(Data records)
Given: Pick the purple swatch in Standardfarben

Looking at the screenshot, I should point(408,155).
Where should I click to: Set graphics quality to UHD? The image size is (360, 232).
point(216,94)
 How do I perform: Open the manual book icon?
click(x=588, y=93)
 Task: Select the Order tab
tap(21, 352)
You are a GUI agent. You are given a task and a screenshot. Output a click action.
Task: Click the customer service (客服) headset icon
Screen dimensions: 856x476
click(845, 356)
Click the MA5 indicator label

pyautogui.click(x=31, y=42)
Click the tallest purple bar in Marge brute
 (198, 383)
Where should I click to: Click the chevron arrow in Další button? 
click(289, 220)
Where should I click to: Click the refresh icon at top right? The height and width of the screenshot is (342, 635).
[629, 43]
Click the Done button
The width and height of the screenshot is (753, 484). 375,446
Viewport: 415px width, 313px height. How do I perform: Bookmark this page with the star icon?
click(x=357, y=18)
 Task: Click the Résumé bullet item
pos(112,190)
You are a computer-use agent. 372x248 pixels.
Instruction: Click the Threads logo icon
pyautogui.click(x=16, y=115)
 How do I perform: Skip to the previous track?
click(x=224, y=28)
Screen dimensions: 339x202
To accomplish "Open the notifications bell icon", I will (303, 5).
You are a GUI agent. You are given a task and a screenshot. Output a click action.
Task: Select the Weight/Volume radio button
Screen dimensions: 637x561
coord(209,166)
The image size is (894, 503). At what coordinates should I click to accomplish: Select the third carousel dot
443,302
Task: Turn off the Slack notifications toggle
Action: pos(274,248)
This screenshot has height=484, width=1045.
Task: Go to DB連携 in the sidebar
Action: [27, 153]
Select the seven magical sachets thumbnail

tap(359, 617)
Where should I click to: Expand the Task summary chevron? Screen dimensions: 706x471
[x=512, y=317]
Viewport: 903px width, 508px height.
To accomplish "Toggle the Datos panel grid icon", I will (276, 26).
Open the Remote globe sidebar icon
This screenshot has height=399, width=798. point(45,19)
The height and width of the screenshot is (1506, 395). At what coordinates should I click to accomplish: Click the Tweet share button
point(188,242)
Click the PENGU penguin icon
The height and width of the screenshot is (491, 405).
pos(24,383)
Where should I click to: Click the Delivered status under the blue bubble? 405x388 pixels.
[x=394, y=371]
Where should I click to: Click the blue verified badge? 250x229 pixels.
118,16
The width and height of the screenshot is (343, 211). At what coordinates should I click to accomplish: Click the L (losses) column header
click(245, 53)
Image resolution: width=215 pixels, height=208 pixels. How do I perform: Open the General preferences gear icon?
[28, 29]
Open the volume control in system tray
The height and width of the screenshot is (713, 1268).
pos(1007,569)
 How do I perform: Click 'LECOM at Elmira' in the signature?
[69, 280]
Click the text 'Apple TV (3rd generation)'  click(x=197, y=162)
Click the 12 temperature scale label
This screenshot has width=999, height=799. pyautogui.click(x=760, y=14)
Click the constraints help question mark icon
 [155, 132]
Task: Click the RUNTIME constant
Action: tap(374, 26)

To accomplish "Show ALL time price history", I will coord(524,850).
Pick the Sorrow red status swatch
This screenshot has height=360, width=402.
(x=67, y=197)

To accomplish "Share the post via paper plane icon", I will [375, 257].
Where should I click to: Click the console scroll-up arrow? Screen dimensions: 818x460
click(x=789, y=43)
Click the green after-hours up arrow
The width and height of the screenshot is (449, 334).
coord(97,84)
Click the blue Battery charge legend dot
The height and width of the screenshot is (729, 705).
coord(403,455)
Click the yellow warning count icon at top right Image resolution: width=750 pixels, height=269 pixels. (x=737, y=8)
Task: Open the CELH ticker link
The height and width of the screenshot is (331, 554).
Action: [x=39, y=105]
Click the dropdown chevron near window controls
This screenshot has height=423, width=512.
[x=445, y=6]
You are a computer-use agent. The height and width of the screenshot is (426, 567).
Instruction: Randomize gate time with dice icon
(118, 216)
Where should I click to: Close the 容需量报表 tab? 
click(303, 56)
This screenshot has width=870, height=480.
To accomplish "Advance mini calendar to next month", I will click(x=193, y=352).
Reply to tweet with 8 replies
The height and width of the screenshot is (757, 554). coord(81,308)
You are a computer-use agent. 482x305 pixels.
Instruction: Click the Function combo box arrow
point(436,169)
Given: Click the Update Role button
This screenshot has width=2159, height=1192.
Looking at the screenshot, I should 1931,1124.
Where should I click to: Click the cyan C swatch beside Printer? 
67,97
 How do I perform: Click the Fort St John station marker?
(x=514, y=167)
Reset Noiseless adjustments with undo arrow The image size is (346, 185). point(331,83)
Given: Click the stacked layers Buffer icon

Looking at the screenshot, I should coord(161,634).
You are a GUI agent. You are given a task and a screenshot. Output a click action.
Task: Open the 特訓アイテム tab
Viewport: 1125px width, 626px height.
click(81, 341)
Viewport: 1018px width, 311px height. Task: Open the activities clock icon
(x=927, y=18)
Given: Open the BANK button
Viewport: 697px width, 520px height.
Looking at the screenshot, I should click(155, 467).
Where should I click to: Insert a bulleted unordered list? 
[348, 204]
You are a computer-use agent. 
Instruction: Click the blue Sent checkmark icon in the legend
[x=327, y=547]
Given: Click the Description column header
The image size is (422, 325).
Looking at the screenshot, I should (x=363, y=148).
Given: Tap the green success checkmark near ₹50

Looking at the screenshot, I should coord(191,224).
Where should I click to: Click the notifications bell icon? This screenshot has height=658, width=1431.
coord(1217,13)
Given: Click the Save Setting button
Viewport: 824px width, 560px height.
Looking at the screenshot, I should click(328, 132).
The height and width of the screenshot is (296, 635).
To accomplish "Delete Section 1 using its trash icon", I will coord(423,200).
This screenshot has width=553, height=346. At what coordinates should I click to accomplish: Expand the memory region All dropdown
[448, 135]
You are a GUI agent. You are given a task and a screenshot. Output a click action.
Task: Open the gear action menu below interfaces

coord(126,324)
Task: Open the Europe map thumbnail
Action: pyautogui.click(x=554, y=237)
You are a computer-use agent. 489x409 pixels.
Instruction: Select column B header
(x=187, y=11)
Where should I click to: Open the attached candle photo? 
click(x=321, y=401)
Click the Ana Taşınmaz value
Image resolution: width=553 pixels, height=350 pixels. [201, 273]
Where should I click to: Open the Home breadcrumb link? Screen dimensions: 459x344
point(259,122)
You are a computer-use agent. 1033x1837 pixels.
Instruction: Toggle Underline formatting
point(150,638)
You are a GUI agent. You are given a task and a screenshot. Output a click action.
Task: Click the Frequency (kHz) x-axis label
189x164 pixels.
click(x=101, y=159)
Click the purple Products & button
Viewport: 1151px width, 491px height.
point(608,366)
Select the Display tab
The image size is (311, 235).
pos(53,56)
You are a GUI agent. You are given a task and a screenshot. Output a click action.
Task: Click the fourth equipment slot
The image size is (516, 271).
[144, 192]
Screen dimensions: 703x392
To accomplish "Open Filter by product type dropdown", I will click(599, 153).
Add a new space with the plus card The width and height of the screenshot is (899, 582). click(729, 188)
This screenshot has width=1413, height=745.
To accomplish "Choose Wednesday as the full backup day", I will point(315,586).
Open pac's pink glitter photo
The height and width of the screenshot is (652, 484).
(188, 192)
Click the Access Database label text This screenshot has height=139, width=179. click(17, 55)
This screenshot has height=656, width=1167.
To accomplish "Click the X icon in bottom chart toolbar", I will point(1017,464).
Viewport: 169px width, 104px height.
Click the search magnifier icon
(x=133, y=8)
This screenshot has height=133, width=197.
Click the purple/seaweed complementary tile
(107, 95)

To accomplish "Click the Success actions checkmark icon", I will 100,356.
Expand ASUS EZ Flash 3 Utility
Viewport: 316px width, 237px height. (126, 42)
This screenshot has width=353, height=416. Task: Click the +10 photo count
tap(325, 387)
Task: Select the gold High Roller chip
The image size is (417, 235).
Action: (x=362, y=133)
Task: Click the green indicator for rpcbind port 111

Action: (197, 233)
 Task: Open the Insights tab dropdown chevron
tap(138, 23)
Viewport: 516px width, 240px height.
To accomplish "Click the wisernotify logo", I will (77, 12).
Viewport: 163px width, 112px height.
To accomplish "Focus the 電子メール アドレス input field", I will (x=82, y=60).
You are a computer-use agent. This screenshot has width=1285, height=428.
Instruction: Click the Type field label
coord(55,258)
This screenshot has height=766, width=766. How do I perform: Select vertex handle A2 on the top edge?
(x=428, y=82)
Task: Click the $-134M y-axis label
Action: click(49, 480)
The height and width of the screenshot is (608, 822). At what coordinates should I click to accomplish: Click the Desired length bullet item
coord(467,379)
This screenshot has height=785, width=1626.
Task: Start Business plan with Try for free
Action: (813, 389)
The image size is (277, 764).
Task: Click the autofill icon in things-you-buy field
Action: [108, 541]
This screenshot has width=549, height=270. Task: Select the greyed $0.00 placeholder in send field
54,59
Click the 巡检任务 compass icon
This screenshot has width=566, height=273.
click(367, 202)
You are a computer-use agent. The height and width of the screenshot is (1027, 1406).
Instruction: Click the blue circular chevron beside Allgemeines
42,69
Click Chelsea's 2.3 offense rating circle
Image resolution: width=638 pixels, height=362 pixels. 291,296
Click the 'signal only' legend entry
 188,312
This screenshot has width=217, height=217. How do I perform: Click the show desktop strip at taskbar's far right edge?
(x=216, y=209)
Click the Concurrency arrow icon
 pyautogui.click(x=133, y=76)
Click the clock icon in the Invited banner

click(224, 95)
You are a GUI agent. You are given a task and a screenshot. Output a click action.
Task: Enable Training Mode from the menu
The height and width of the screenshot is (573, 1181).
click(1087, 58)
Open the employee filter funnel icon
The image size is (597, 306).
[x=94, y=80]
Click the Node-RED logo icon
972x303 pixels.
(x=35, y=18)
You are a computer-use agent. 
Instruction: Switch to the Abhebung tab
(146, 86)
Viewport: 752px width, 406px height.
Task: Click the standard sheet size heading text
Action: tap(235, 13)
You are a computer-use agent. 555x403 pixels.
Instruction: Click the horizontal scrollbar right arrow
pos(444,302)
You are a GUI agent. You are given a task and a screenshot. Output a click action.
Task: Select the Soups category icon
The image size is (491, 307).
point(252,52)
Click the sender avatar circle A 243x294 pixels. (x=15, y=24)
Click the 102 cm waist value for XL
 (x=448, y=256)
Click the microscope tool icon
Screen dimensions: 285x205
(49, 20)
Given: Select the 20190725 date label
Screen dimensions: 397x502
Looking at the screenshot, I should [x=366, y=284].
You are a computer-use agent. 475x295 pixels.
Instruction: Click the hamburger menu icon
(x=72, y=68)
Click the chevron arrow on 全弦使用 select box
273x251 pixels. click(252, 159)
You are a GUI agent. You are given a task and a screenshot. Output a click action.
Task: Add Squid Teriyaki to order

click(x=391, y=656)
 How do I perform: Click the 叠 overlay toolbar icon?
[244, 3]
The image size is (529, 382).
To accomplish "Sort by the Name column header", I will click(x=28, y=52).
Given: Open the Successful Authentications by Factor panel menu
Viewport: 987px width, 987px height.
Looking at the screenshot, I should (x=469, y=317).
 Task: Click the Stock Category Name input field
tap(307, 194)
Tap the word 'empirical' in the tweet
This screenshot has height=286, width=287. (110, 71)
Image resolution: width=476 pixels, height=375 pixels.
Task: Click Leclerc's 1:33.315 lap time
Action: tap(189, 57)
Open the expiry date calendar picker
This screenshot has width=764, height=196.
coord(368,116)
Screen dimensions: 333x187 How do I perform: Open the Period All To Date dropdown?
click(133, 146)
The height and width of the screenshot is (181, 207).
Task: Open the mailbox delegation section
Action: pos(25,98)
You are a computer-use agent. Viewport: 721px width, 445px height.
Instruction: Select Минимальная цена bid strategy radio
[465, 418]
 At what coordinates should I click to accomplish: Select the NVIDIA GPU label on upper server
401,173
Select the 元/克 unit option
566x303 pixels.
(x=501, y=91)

▶ HOW TO COMPLETE THIS TASK
Transcribe, exactly and without additions, the lines of the records above, beginning with the line that contains "Where should I click to: Click the console" and ending with the line that contains "Reset Noiseless adjustments", both included.

▶ RESULT FOR THIS EXERCISE
Where should I click to: Click the console scroll-up arrow? Screen dimensions: 818x460
click(x=789, y=43)
Click the green after-hours up arrow
The width and height of the screenshot is (449, 334).
coord(97,84)
Click the blue Battery charge legend dot
The height and width of the screenshot is (729, 705).
coord(403,455)
Click the yellow warning count icon at top right Image resolution: width=750 pixels, height=269 pixels. (x=737, y=8)
Task: Open the CELH ticker link
The height and width of the screenshot is (331, 554).
Action: [x=39, y=105]
Click the dropdown chevron near window controls
This screenshot has height=423, width=512.
[x=445, y=6]
You are a computer-use agent. The height and width of the screenshot is (426, 567).
Instruction: Randomize gate time with dice icon
(118, 216)
Where should I click to: Close the 容需量报表 tab? 
click(303, 56)
This screenshot has width=870, height=480.
To accomplish "Advance mini calendar to next month", I will click(x=193, y=352).
Reply to tweet with 8 replies
The height and width of the screenshot is (757, 554). coord(81,308)
You are a computer-use agent. 482x305 pixels.
Instruction: Click the Function combo box arrow
point(436,169)
Given: Click the Update Role button
This screenshot has width=2159, height=1192.
Looking at the screenshot, I should 1931,1124.
Where should I click to: Click the cyan C swatch beside Printer? 
67,97
 How do I perform: Click the Fort St John station marker?
(x=514, y=167)
Reset Noiseless adjustments with undo arrow The image size is (346, 185). point(331,83)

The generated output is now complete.